Exec: Does it affect your health?
Signe: No, apart from how I look, I'm healthy.
This exchange cleverly plays with the film’s sickness motif. The executive says that she’s “sick” of seeing beautiful models. Signe makes herself physically sick because she suffers from the same moral sickness as the executive. Both are jealous of the attention other people receive for their beauty, talent, charisma, etc. The executive’s “forward-looking” “anti-discrimination” campaign coincidentally features sick women that make her look sexier by comparison. Signe claims to be healthy apart from how she looks, but she looks sick because she’s sick on the inside. Both women exploit people’s empathy because they are sick of themselves – sick of not being the kind of people who captivate others’ attention.
Sick of Myself incisively depicts the radical difference between caring for someone and being careful around them. People sick with jealous resentment do not understand this distinction because all attention is the same to them. The dog attack scene represents what happens when sick people gain cultural power. The strangers were looking at Signe rather than the actual victim of the attack who was bleeding out on the floor, representing how narcissistic liars can easily take advantage of the morality of boundless empathy. This naive morality says that the origin of a person’s pain doesn’t matter. It portrays those who condition their empathy as heartless and regressive, forgetting that jealousy and resentment corrupt every human heart.
One need only cover himself in blood to get attention in a boundlessly empathetic culture. He can do this symbolically by developing a “mystery illness” that defies categorization. The symptomatology conveniently changes over time, which means that others can never fully empathize with his condition. Every new symptom is an opportunity to receive more empathy and attention.

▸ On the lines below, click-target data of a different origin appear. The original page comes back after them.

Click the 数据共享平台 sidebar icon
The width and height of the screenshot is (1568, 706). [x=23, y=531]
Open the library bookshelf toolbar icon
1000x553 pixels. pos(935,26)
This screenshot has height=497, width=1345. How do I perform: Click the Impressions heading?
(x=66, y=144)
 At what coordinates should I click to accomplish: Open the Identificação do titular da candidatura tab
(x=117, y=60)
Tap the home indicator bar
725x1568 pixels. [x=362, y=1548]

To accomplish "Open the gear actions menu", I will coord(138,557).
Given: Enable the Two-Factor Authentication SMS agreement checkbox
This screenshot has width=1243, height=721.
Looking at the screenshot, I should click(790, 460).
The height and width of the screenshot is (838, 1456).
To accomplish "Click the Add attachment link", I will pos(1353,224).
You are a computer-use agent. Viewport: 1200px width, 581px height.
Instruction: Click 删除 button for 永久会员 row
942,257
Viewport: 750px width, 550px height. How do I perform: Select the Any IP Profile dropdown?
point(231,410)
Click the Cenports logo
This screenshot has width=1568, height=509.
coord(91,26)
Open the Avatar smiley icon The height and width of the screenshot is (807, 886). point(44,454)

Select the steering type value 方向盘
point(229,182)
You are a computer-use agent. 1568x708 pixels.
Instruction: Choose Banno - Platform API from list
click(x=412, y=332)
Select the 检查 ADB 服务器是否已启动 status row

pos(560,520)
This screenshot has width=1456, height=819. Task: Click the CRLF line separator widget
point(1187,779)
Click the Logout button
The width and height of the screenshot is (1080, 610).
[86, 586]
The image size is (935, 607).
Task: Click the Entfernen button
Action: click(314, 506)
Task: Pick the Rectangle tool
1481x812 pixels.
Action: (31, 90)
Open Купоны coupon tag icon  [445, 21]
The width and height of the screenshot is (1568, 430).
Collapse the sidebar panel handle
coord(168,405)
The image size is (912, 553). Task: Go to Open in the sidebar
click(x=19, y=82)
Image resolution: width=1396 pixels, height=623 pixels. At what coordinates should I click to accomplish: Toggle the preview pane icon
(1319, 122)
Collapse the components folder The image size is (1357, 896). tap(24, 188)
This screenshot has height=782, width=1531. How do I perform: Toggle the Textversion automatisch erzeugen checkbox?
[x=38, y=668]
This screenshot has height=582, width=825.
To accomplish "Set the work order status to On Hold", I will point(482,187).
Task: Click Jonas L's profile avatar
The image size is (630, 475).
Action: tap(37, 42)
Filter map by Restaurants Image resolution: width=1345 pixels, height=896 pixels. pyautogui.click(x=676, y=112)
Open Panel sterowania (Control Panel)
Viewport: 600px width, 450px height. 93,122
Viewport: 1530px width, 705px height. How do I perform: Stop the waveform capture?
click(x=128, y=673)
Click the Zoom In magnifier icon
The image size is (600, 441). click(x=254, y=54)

If medical malingering isn’t his style, then he can suddenly realize that he has a new cultural identity that changes how others must interact with him if they wish to be nice. Every rule of niceness that he invents is a chance to elicit attention. One method is to identify with a vague identity that has no clear definition because then others can never fully know how to be nice to him that day. They must look at him and ask. Another approach is to frequently identify with new cultural identities, which has the same effect because every new identification imposes an attentional demand on those who still wish to be “nice” to him.
In all cases, it’s best if the stakes are high. People should know that failing to attend to and emotionally validate his symptoms or identities will hurt and potentially traumatize him. He should consider making it a matter of life and death. He should maximize the stakes and threaten to kill himself if people don’t give him the attention he wants in the way that he wants it. This often works wonderfully, securing others’ attention on him and his feelings.
Being “nice” to a person who does these kinds of things is not the same as genuinely caring for him as a person. It’s being careful around him. He’s not being vulnerable, he’s vying for attention. Empathizing with his invented symptoms or identities reinforces his unhealthy belief that he needs to have a new symptom or identity to be loved.
Importantly, such empathy isn’t really empathetic because it relates to the person’s temporarily invented self rather than his true being. It’s easier for most people to empathize with invented pain than with jealous resentment because they want to forget about their own feelings of inadequacy. True empathy in such situations relates to a dark motivation. It says, “I’m sick of myself too.”
Another great piece!
Question— so how do you know when someone is inventing a symptom / condition / identity vs. earnestly having that condition?
If you could know a person is acting in this way, you could not play along with it.
But isn’t this issue prevalent because the “symptom” is convincing? (I.e. people are convinced that there is harm that might be done, and that ‘being nice’ is the best way to act.